WHAT THIS EXERCISE ASKS.
#1 According to the passage on the RF filter connector assembly, what material is an example of a substance capable of suppressing voltage surges?
#2 Resume the passage on the RF filter connector assembly, starting after its last sentence.

GIVEN PASSAGE.
··········
It is known to provide in such a connector assembly, an RF filter including one or more capacitors and at least one inductor of ferrite material arranged such as to filter to ground any spurious or undesirable RF signals which might otherwise pass through the connector.
It is an object of the present invention to provide a connector assembly including an RF filter employing capacitive and inductive elements and including additionally means for suppressing voltage surges by providing a low resistance path for the high voltage energy.
According to the present invention there is provided a connector assembly including an
RF filter employing at least one capacitive element and at least one inductive element wholly or in part of ferritic material characterised in that additionally at least one element of a voltage responsive resistive material is introduced into the assembly to suppress voltage surges by providing a low resistance path for the high voltage energy.
In a preferred embodiment of the invention the connector assembly includes a discoidal filter comprising at least one capacitive disc and at least one ferrite disc and further including at least one disc of a material capable of suppressing voltage surges e.g. metal oxide varistor material.
According to another aspect of the invention the surge suppression material forms part of the dielectric material of the capacitor.
The invention will now be described by way of example only with particular reference to the accompanying drawings wherein:
Figure 1 shows a discoidal array consisting of discs of capacitive, inductive and voltage responsive resistive material;
Figure 2 is an equivalent circuit of the array of Fig. 1;
Figure 3 is a schematic showing various constructions of discoidal arrays of the connector assembly and
Figure 4 is a graph showing the typical characteristics of the material used for the surge suppression part of the connector assembly.
Referring to Fig. 1, the outer discs 10 and 11 of the filter are capacitive. One inner disc 1 2 is a ferrite layer. Intermediate outer capacitive disc 10 and ferrite disc 1 2 there is located a surge suppression disc 1 3 of resistive material, hereinafter described more fully.
A central conductor 1 4 extends through the array of discs 10, 11, 12, 13.
Each capacitive disc 10, 11 is made from films of ceramic tape over which are printed films of precious metal such as Ag/Pd. The tapes are printed to give a desired circuit configuration pressed at several tons per square inch and fired in a furnace at about 1 300 C. in Fig. 2, there is shown an equivalent electrical circuit of the array of Fig. 1 in which the central conductor 14 is shown as
AB, the two capacitive discs as C1, C2, the inductive ferrite discs as L and the disc of resistive material as R.
The ferrite layer may be a lossy material especially to provide RF signal suppression, it will have for example the general formula MFe2O4 where M is any one of the metals Ni,
Cu, Mn, Mg, Zn, Fe and it may be cut from a sintered block or pressed and drilled in the unsintered state to form a disc.
··········
DATA PROVIDED.
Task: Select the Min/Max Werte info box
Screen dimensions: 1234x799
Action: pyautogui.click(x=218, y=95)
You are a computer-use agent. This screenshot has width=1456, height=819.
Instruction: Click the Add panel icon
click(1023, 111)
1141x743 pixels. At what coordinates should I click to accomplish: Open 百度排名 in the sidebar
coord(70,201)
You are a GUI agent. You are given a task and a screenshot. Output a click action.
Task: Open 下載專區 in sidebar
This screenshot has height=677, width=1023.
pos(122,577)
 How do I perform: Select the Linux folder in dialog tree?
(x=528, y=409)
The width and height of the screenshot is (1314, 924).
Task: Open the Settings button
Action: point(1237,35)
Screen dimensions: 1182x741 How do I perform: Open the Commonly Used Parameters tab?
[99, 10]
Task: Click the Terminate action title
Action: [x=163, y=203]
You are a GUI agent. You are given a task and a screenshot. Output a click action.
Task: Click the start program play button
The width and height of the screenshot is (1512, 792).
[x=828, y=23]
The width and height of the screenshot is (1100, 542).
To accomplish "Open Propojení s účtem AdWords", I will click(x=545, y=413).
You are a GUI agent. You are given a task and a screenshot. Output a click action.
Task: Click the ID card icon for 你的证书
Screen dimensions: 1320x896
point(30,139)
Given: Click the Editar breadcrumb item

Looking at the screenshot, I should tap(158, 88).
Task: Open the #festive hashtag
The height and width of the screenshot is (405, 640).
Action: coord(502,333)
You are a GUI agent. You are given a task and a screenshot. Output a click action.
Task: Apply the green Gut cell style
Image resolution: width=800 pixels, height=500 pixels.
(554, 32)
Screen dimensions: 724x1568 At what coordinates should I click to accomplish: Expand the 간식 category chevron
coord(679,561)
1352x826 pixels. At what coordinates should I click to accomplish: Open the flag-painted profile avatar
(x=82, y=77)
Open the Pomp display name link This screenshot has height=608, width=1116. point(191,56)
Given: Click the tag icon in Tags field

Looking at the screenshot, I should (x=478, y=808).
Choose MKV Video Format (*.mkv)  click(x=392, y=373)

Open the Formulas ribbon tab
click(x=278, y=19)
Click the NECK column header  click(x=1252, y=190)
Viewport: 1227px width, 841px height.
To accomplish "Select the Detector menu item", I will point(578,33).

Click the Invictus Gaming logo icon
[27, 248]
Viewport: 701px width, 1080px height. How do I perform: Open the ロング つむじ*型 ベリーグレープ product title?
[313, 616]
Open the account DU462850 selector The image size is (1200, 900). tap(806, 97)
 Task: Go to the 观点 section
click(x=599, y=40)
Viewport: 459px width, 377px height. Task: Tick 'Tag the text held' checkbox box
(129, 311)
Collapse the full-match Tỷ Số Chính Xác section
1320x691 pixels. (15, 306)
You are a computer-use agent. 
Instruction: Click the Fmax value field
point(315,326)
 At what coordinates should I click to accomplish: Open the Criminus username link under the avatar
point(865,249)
··········
OUTPUTS FOR THE TASKS.
#1 Metal oxide varistor material.

#2
It is to understood that the connector assembly of the invention may have any number and arrangement of capacitive ferrite and resistive discs. In Fig. 3 discoidal arrays may be arranged as shown, made up of one or more capacitive discs 10, 11, one or more inductive ferrite discs 1 2 and one or more discs 1 3 of varistor material. The discs are separated axially of the filter for ease of illustration only.
The connector when assembled may comprise any number of layers of capacitive and inductive and surge suppression voltage responsive resistive arrays, that may be assembled in any sequence, and the arrays may have any values of capacitance and inductance. The frequency response and equivalent circuit will then be modified accordingly.
The surge suppressor discs 1 3 are included in the connector assembly to protect cables and associated equipment from over-voltage conditions produced by for instance electromagnetic pulses or lighting strikes, by providing a low resistance path for the high voltage energy.
Such a function is produced by materials wherein the resistance to current flow is reduced when the applied voltage level exceeds a certain threshold value; materials which exhibit this property including metal oxide varistor materials (e.g. zinc oxide based materials, or magnesium oxide based materials) silicon carbide, titanate based materials etc.
Typical voltage/current characteristics of such surge suppression materials are shown in
Fig. 5.
Such varistor materials comprise fine particles e.g. zinc oxide pressed or otherwise combined with certain additives and sintered at high temperatures to provide solid parts.
These parts can also be made using the electrode/mechanical configurations used for forming multilayer ceramic discoidal capacitor arrays.
Metal oxide varistor materials have a current/voltage characteristic expressed by:
I = KVt where V is the voltage applied across a pair of electrodes
I is the current flowing between the electrodes
K is a constant depending on:
physical dimensions of the part
its material composition
the process used in making the part
a is a constant for a given range of current and is a measure of the non-linearity of the
I/V characteristic.
The voltage-dependent characteristic is a result of a large number of crystal contacts forming a complicated network of series and parallel resistors.
This non-linear bulk phenomenon is bidirectional, and the voltage limiting effect is practically instantaneous. Heat generation and absorption is uniformly distributed throughout the material, and the heat conductivity is good to dissipate heat generated.
The dielectric constant of the varistor material depends on the ingredient mix, sintering temperature etc., and is typically in the range 600-1800 for a zinc oxide, bismuth oxide mix. A part constructed with the mechanical/ electrode geometry of a discoidal capacitor array has both surge suppression and capacitance characteristics at the same time. The capacitance characteristics at the same time.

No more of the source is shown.